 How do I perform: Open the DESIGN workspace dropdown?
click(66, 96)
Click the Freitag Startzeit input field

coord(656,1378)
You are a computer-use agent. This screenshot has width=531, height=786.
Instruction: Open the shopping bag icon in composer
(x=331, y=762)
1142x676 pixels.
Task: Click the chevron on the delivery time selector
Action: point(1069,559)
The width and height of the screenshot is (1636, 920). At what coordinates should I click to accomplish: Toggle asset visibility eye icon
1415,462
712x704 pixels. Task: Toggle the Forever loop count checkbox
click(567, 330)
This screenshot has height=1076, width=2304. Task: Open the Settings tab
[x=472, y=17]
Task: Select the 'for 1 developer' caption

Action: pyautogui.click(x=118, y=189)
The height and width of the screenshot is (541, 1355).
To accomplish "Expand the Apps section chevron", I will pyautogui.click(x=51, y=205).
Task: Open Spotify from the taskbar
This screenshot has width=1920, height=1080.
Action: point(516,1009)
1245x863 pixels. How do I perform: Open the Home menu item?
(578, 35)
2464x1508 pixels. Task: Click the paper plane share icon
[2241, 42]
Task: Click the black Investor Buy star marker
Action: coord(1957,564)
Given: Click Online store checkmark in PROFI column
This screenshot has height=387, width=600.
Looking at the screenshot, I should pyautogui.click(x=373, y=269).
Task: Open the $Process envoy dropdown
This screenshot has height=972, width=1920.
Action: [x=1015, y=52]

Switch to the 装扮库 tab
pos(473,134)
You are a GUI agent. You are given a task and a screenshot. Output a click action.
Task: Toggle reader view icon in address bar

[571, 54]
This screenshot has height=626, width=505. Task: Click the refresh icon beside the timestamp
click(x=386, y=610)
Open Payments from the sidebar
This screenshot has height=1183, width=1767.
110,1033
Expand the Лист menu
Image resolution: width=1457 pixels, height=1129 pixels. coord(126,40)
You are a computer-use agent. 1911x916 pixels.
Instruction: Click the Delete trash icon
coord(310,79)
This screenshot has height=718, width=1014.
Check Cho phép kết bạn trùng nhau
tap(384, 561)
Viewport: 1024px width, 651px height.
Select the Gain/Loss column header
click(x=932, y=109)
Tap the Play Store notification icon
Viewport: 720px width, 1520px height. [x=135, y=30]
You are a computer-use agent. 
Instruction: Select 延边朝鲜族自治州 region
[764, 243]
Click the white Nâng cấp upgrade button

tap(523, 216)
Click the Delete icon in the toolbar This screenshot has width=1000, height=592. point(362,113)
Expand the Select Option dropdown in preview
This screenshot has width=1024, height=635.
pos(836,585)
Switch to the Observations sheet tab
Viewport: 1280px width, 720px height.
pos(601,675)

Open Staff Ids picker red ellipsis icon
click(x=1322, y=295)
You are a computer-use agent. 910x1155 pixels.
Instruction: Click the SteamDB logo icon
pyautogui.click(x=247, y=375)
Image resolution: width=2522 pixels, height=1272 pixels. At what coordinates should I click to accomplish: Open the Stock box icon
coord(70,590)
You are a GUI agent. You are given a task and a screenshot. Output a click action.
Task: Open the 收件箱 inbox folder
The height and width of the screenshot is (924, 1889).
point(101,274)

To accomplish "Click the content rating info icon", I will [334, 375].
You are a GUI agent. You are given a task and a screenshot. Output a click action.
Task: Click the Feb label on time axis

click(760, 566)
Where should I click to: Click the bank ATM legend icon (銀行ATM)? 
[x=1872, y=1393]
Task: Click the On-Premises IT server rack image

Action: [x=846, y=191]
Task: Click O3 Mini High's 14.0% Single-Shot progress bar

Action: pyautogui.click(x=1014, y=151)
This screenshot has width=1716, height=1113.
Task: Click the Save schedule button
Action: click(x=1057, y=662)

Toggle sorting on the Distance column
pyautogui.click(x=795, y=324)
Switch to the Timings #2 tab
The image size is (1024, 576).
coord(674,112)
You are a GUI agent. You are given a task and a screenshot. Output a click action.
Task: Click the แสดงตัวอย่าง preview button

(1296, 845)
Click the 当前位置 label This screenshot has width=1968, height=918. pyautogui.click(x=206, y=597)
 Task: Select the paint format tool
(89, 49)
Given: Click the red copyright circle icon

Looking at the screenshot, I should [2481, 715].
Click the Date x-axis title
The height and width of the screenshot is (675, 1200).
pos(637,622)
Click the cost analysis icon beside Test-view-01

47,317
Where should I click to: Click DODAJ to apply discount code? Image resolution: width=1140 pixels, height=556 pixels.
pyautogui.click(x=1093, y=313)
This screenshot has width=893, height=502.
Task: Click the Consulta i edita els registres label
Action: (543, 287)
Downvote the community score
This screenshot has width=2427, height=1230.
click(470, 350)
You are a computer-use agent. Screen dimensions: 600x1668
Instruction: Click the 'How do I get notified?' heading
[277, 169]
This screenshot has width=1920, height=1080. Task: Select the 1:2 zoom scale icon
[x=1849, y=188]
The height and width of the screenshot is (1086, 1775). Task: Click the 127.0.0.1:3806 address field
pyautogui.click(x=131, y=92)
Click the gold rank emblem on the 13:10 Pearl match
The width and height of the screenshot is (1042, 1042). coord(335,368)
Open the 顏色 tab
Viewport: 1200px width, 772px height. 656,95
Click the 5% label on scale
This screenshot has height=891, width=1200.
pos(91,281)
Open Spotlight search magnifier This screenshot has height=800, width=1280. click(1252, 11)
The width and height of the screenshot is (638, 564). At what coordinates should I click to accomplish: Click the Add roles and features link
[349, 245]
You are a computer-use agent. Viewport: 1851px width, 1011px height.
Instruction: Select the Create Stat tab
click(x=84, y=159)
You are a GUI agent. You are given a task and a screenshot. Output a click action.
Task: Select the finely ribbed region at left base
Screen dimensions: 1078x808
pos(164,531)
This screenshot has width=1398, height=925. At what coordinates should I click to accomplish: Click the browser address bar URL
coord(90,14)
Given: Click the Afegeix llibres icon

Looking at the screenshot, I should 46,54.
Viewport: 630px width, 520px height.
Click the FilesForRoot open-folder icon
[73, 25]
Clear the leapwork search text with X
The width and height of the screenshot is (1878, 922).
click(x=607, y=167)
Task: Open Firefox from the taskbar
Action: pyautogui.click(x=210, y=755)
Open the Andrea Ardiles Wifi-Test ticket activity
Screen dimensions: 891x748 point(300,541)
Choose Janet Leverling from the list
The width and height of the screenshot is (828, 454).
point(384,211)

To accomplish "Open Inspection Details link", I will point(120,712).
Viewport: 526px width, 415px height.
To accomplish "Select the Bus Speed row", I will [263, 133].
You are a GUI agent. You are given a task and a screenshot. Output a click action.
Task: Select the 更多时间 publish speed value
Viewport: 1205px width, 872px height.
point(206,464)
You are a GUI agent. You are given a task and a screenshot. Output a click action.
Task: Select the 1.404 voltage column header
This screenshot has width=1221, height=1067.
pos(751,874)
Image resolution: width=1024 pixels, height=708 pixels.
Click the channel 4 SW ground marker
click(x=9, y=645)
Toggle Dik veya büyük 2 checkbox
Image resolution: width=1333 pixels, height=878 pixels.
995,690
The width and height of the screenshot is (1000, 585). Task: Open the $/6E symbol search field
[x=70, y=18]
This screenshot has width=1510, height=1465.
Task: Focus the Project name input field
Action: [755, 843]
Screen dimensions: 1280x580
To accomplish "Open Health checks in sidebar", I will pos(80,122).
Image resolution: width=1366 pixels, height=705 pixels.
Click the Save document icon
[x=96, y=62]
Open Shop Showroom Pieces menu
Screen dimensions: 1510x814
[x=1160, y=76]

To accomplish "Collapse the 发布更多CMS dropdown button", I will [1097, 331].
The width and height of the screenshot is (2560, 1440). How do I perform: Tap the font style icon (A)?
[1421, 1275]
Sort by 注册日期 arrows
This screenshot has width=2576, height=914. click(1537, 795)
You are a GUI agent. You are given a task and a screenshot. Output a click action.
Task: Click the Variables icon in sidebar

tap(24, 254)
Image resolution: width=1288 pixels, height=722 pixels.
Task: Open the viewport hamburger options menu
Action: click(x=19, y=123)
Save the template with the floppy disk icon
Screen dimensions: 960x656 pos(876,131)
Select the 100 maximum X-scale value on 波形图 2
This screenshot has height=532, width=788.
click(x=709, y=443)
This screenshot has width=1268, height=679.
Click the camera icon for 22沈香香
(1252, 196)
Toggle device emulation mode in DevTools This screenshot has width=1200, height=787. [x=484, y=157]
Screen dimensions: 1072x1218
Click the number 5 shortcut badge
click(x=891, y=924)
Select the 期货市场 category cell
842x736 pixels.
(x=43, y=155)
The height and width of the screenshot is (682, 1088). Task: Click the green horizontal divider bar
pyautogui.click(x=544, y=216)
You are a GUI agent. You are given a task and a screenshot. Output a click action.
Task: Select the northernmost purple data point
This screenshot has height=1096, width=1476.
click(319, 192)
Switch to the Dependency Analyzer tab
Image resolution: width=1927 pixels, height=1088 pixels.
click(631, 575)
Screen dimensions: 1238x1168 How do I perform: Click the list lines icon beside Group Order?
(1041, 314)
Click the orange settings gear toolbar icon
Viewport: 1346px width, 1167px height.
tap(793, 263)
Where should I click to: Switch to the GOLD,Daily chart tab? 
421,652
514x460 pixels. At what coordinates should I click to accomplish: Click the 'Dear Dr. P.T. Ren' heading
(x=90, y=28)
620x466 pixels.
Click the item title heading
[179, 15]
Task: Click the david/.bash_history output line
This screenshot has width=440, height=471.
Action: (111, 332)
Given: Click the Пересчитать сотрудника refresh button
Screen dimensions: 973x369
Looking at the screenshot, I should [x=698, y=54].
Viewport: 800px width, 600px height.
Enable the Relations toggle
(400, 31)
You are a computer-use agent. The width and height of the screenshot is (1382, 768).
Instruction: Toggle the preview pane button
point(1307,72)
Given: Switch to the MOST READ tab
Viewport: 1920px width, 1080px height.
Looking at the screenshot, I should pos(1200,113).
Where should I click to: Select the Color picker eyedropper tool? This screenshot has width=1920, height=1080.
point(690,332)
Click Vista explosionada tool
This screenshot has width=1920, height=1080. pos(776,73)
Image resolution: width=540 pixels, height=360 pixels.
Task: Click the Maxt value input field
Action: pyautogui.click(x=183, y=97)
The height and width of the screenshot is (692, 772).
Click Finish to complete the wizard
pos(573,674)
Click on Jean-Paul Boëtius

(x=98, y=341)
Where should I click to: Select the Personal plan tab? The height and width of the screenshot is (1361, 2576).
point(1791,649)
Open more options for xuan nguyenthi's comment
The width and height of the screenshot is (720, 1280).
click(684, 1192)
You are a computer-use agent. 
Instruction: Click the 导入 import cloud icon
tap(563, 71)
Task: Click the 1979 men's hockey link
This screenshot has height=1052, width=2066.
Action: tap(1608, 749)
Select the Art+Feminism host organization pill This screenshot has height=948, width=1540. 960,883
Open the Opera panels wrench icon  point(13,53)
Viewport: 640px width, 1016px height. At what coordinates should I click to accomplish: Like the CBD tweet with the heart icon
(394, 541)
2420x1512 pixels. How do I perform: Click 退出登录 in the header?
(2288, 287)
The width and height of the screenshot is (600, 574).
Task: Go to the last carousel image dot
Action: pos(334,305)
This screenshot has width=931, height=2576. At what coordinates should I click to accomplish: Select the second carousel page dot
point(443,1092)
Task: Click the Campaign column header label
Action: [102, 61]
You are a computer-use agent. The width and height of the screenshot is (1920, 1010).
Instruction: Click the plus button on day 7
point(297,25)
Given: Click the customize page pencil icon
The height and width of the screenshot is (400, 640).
------------------------------------
▶ AIM OF THE TASK
Copy out the rows from the line with "You are a computer-use agent. 910x1155" up to and including the line with "point(101,274)", character for character.

▶ FULL SOLUTION
You are a computer-use agent. 910x1155 pixels.
Instruction: Click the SteamDB logo icon
pyautogui.click(x=247, y=375)
Image resolution: width=2522 pixels, height=1272 pixels. At what coordinates should I click to accomplish: Open the Stock box icon
coord(70,590)
You are a GUI agent. You are given a task and a screenshot. Output a click action.
Task: Open the 收件箱 inbox folder
The height and width of the screenshot is (924, 1889).
point(101,274)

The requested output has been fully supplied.